Sementara itu Azhari selaku pelapor mengatakan penolakan yang dilakukan Bawaslu dengan alasan aturan waktu sesuai ketentuan pemilu merupakan hak lembaga tersebut dan tidak bisa diintervensi ataupun dipermasalahkan oleh pihaknya. Namun, menurutnya, ketika calon petahana nanti jadi mendaftarkan diri ke Komisi Pemilihan Umum (KPU) untuk mengikuti pilkada, maka akan langsung berhadapan dengan Undang-undang Nomor 10 Tahun 2016 tentang Pilkada, khususnya pasal 71 ayat (3) yang melarang gubernur atau wakil gubernur, bupati atau wakil bupati, dan wali kota atau wakil wali kota menggunakan kewenangan, program, dan kegiatan yang menguntungkan atau merugikan salah satu pasangan calon baik di daerah sendiri maupun di daerah lain dalam waktu enam bulan sebelum tanggal penetapan pasangan calon sampai dengan penetapan pasangan calon terpilih.
“Kami akan hadapkan dia [petahana] dengan peraturan itu, dan mau tidak mau pencalonannya juga harus batal,” kata Azhari, didampingi Akhmad Rosano selaku Ketua Suara Rakyat Keadilan kepada HMSTimes.com, Rabu malam.
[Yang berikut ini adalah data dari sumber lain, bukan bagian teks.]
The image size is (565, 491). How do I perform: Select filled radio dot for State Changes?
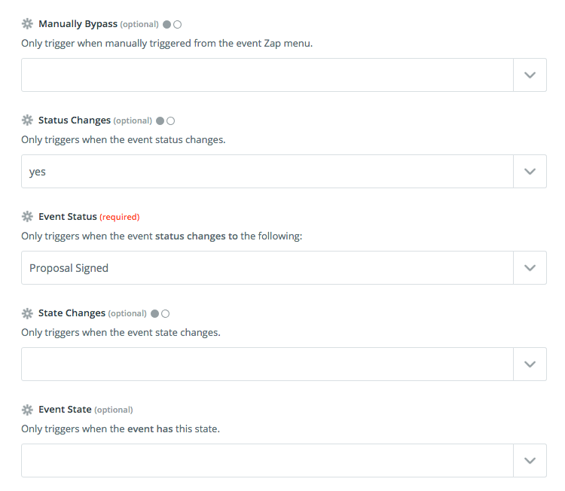pyautogui.click(x=155, y=314)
Senada dengan Azhari, Akhmad Rosano juga mengungkapkan pembatalan ini bisa terjadi karena bukti yang dilaporkan sudah sangat cukup dan kuat dan sebagaimana yang diatur pelanggaran terhadap Pasal 71 Ayat (3) dalam Pasal 71 Ayat (5), akan dikenakan sanksi berupa pembatalan petahana sebagai calon oleh KPU Provinsi atau KPU Kabupaten/Kota. “Ini cuma bukti awal yang kami lampirkan. Masih banyak bukti-bukti lain yang nanti akan kami bawa ke kantor Bawaslu tentang kecurangan calon petahana ini,” kata Rosano.
Menanggapi laporan tersebut, Aksa Halatu, tokoh pendiri Prajurit HMR (Haji Muhammad Rudi), organisasi masyarakat pendukung Rudi, mengatakan penolakan oleh Bawaslu sudah sangat tepat, karena laporan tersebut sarat kepentingan salah satu bakal calon wali kota lainnya.
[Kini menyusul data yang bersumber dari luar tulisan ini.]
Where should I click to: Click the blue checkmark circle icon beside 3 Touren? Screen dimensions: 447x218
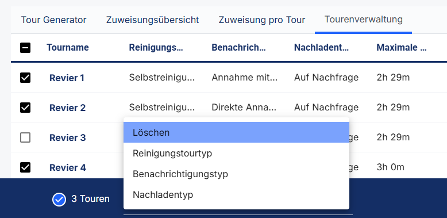click(59, 199)
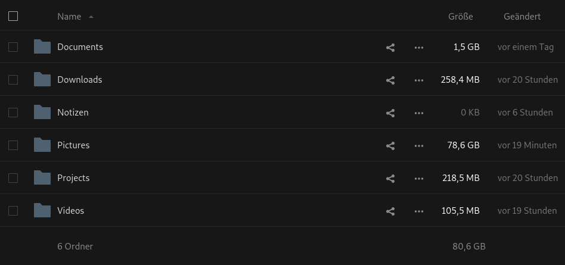Click share icon for Downloads folder
Screen dimensions: 565x265
coord(390,80)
Dia bahkan meragukan kebenaran data dari dua alat bukti yang dilampirkan. “Jadi tolong untuk kawan-kawan yang bersaing di ring pilkada sebagai oposisi nanti, bersainglah dengan sehat. Jangan menjatuhkan orang lain dengan fitnah atau data yang belum terbukti kebenarannya,” kata Aksa saat dihubungi HMSTimes.com melalui sambungan telepon, Rabu malam.
Aksa menegaskan, dugaan pelanggaran ini sangat tidak berdasar, karena saat ini belum masuk dalam momen pilkada 2020, melainkan dilakukan saat posisi bencana pandemi Covid-19. Menurutnya, hal yang wajar bila kepala daerah memajang gambarnya dalam setiap program pemerintah agar dikenal oleh masyarakatnya.
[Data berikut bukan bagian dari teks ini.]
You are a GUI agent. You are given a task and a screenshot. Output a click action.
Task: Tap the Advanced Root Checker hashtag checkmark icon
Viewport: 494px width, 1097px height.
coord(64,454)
“Jadi tidak benar bahwasanya itu sekalian asas manfaat untuk mempromosikan diri Pak Rudi untuk pilkada. Kita jangan terbawa suasana. Lagian yang melaporkan itu juga adalah orang-orang yang mempunyai kepentingan,” kata dia.
Wali Kota Batam, H.M. Rudi, yang dihubungi HMSTimes.com melalui panggilan telepon maupun pesan singkat perihal dugaan pelanggaran tahapan pemilu tersebut, belum memberikan tanggapan hingga berita ini ditulis.